In February 2014, men dressed in cover-up, driving armored trucks and carrying military-issue weapons emerged from the Russian armed services base in Sevastopol and began streaming across the Ukrainian province of Crimea. Within hours, they had occupied boondocks halls and tv stations. Within days, they had co-opted local thugs and criminals to create a provisional government. They held a tightly controlled referendum and announced that residents of the region wanted it to belong to Russia.

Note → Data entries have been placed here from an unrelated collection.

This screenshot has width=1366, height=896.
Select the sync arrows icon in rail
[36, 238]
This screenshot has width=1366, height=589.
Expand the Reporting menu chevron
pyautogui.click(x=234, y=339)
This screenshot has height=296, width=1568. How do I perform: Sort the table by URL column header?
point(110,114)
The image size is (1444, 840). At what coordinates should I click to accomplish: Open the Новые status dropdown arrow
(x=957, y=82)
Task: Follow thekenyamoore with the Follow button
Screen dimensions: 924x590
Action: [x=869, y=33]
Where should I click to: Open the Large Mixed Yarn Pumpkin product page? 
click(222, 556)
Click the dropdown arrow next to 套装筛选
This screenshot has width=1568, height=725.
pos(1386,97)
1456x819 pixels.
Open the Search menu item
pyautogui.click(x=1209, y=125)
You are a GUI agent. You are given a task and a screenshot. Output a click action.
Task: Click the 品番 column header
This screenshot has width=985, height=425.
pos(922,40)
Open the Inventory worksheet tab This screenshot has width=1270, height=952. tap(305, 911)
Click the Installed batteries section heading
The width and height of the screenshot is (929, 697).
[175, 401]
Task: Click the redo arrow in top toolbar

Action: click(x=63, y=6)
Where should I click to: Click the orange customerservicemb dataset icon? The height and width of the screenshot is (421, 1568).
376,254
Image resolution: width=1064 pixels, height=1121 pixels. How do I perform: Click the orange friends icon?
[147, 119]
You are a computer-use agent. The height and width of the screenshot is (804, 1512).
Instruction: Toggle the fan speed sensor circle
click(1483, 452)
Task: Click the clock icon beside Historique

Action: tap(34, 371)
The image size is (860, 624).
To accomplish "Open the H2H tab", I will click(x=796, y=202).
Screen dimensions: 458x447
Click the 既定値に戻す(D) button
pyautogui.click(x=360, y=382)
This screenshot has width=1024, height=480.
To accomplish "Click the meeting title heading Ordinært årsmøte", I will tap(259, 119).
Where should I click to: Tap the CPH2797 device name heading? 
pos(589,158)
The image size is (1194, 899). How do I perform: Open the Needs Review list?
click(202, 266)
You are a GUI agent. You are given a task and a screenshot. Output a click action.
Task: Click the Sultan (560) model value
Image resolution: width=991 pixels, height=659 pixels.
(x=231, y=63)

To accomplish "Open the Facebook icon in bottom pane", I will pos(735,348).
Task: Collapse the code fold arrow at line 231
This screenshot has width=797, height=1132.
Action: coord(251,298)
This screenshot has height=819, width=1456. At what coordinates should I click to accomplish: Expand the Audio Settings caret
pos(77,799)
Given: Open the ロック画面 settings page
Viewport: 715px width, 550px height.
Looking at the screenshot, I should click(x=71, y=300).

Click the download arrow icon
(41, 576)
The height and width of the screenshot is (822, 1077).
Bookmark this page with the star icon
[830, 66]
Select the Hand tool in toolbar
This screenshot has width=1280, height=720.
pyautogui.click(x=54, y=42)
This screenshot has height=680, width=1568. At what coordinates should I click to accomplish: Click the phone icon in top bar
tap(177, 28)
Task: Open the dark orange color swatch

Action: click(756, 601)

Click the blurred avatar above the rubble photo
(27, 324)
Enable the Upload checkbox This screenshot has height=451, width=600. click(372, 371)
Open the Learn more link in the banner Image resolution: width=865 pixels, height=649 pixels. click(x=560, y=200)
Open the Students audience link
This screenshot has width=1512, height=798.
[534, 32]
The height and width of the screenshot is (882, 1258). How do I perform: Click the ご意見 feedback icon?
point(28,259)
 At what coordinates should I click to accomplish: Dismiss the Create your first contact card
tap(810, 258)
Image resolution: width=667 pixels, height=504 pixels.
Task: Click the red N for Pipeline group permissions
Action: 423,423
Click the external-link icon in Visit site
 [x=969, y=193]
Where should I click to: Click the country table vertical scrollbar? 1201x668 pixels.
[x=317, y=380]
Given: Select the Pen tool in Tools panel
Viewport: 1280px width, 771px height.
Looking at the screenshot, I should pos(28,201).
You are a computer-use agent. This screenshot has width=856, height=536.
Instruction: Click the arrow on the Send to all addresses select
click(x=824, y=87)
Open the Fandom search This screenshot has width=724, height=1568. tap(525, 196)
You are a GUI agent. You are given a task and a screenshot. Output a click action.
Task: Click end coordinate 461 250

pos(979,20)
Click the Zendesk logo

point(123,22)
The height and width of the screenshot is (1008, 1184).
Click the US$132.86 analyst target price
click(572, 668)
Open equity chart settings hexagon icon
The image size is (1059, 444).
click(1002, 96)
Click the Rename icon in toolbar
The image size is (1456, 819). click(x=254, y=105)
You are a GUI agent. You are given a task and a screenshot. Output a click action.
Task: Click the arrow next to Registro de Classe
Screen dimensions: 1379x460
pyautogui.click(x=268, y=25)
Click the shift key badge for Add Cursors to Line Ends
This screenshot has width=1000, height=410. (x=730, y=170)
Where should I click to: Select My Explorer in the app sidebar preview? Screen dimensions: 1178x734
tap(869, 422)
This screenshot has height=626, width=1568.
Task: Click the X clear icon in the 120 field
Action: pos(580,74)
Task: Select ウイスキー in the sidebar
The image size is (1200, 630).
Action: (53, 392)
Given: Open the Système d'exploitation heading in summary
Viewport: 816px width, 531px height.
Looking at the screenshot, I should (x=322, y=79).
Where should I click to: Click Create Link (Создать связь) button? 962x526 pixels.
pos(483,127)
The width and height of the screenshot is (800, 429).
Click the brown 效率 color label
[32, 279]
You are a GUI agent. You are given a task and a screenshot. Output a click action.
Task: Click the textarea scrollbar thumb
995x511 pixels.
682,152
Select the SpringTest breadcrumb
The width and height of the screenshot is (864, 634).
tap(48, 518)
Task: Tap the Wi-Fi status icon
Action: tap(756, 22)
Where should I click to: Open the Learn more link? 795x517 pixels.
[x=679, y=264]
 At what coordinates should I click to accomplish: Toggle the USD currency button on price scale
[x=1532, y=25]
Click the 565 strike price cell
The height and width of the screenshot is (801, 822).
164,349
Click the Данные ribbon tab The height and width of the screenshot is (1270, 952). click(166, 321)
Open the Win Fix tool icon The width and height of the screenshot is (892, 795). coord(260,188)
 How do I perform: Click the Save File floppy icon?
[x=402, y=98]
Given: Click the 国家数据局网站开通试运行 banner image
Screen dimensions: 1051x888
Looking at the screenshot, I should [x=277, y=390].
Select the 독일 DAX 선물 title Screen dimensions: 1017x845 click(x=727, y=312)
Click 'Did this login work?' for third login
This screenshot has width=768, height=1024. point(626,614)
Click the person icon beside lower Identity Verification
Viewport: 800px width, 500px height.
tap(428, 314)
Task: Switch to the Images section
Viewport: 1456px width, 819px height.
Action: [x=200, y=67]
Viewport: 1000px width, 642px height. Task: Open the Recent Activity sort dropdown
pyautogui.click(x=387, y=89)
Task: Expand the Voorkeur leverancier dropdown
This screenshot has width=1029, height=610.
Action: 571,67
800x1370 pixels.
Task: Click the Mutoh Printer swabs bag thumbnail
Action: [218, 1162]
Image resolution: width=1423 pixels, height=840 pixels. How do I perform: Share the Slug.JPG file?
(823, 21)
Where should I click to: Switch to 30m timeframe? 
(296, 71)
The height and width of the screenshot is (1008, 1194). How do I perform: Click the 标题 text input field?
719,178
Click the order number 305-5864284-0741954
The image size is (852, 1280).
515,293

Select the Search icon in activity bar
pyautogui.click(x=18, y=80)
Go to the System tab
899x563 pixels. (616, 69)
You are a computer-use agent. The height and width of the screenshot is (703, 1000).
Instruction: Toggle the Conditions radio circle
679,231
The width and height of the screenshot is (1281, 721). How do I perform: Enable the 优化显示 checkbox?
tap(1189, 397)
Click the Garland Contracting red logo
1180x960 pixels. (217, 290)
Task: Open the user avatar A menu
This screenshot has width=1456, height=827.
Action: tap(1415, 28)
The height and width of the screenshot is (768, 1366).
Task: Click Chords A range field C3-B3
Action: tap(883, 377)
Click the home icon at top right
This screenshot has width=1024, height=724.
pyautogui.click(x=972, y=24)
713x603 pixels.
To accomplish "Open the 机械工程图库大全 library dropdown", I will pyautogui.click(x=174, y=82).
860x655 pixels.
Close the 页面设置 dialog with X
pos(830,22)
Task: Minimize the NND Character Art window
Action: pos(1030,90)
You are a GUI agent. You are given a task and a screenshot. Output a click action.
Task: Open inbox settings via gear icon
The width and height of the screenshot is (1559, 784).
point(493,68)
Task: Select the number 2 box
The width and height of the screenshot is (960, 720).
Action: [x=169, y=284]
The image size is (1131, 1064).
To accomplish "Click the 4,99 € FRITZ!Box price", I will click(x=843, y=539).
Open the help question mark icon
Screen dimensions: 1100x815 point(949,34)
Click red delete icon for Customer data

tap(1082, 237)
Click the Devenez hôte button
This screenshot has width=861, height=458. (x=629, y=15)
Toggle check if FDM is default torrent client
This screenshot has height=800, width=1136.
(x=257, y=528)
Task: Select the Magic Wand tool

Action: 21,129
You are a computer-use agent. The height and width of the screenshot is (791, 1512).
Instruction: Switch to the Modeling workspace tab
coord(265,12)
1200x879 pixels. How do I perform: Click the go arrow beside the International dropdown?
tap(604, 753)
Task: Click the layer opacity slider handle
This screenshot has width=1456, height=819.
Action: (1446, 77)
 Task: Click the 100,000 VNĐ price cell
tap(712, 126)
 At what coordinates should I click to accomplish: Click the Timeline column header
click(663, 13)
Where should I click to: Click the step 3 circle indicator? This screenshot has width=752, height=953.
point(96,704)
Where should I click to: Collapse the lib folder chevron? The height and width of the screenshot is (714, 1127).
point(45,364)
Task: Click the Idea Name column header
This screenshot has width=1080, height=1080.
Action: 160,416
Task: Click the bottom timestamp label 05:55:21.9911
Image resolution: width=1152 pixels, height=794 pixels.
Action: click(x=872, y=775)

While it unfolded, Russian spokesmen, journalists and Internet trolls deliberately cloaked the invasion in a thick cloud of falsehood. The looting was described as a revolt confronting "Nazis" and "fascists" in Kiev who had staged a coup d'etat; in fact, Ukraine's pro-Russian president had fled the country afterwards ordering his troops to fire at people demonstrating against his increasingly corrupt and authoritarian rule. Russian President Vladi­mir Putin gave emotive speeches and announced the looting of Crimea in March. A hyper-patriotic victory entrada lauding the acquisition of Krym nash — our Crimea — followed.

Abroad, the push to control Crimea and the residual of eastern Ukraine raised alarms: This was the start time since 1945 that a European border had been altered past force. But within Russia, it was a perfectly sensible course of events, consistent with nearly a century of Ukraine-phobia. Embedded deep inside Russia'southward national consciousness is a knowledge of Ukrainians' thirst for autonomy, awareness of Ukraine's unpredictability — and an old fear that Ukrainian demands might spread to Russia.

In 2014, Russian officials looked with horror at the immature people waving European flags and calling for democracy in Kiev's Maidan Square and were determined to brand sure such a movement would never spread to Russia itself: A mass anti-abuse protest — specially ane that ends with occupation of the dictator's palace — is what Russian federation's corrupt oligarchs fear almost. Putin witnessed exactly that kind of "chaos" every bit a immature KGB officeholder in Dresden in 1989, when the fall of the Berlin Wall struck him every bit catastrophic. He now blames protests against him on "strange agents" and Hillary Clinton.

Just the demand to control Ukraine too has important roots in Russia'southward historical memory, and the KGB'southward. Turbulence in Ukraine hits panic buttons, because anarchy in the Soviet Matrimony's agricultural heartland has virtually destabilized Moscow more than once. Maybe the all-time way to explain Putin'southward paranoia and covetousness toward Kiev is this: Russia remembers those moments well.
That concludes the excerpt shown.